▶ HOW TO COMPLETE THIS TASK
What follows is a listing to be transcribed exactly.
__________
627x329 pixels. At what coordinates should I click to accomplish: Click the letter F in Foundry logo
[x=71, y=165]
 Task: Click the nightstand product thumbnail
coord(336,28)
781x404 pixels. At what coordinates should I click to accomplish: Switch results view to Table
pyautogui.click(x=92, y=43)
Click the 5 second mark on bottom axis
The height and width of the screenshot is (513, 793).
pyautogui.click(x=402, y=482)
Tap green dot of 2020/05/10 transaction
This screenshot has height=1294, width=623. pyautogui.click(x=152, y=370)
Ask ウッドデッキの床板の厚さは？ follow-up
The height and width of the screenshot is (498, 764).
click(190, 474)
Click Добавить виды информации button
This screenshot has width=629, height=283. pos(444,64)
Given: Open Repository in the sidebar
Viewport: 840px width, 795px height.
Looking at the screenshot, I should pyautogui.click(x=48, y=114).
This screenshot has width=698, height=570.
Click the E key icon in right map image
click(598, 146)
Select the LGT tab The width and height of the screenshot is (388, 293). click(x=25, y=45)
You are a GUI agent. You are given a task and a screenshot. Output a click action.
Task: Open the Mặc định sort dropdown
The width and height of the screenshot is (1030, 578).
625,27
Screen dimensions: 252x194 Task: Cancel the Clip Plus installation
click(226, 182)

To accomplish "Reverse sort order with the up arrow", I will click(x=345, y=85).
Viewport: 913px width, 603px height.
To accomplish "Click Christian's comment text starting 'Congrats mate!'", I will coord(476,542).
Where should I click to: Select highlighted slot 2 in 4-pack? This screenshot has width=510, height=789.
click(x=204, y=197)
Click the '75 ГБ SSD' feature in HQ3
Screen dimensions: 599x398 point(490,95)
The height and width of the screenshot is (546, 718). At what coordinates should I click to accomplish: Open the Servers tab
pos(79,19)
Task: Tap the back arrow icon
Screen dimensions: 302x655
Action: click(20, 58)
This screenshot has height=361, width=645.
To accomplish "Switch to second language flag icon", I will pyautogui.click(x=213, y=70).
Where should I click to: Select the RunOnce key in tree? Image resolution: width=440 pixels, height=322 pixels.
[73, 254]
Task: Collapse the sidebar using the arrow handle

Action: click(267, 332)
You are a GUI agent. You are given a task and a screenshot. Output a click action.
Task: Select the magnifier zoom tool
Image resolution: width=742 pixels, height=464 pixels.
__________
▶ TASK RESULT
627x329 pixels. At what coordinates should I click to accomplish: Click the letter F in Foundry logo
[x=71, y=165]
 Task: Click the nightstand product thumbnail
coord(336,28)
781x404 pixels. At what coordinates should I click to accomplish: Switch results view to Table
pyautogui.click(x=92, y=43)
Click the 5 second mark on bottom axis
The height and width of the screenshot is (513, 793).
pyautogui.click(x=402, y=482)
Tap green dot of 2020/05/10 transaction
This screenshot has height=1294, width=623. pyautogui.click(x=152, y=370)
Ask ウッドデッキの床板の厚さは？ follow-up
The height and width of the screenshot is (498, 764).
click(190, 474)
Click Добавить виды информации button
This screenshot has width=629, height=283. pos(444,64)
Given: Open Repository in the sidebar
Viewport: 840px width, 795px height.
Looking at the screenshot, I should pyautogui.click(x=48, y=114).
This screenshot has width=698, height=570.
Click the E key icon in right map image
click(598, 146)
Select the LGT tab The width and height of the screenshot is (388, 293). click(x=25, y=45)
You are a GUI agent. You are given a task and a screenshot. Output a click action.
Task: Open the Mặc định sort dropdown
The width and height of the screenshot is (1030, 578).
625,27
Screen dimensions: 252x194 Task: Cancel the Clip Plus installation
click(226, 182)

To accomplish "Reverse sort order with the up arrow", I will click(x=345, y=85).
Viewport: 913px width, 603px height.
To accomplish "Click Christian's comment text starting 'Congrats mate!'", I will coord(476,542).
Where should I click to: Select highlighted slot 2 in 4-pack? This screenshot has width=510, height=789.
click(x=204, y=197)
Click the '75 ГБ SSD' feature in HQ3
Screen dimensions: 599x398 point(490,95)
The height and width of the screenshot is (546, 718). At what coordinates should I click to accomplish: Open the Servers tab
pos(79,19)
Task: Tap the back arrow icon
Screen dimensions: 302x655
Action: click(20, 58)
This screenshot has height=361, width=645.
To accomplish "Switch to second language flag icon", I will pyautogui.click(x=213, y=70).
Where should I click to: Select the RunOnce key in tree? Image resolution: width=440 pixels, height=322 pixels.
[73, 254]
Task: Collapse the sidebar using the arrow handle

Action: click(267, 332)
You are a GUI agent. You are given a task and a screenshot. Output a click action.
Task: Select the magnifier zoom tool
Image resolution: width=742 pixels, height=464 pixels.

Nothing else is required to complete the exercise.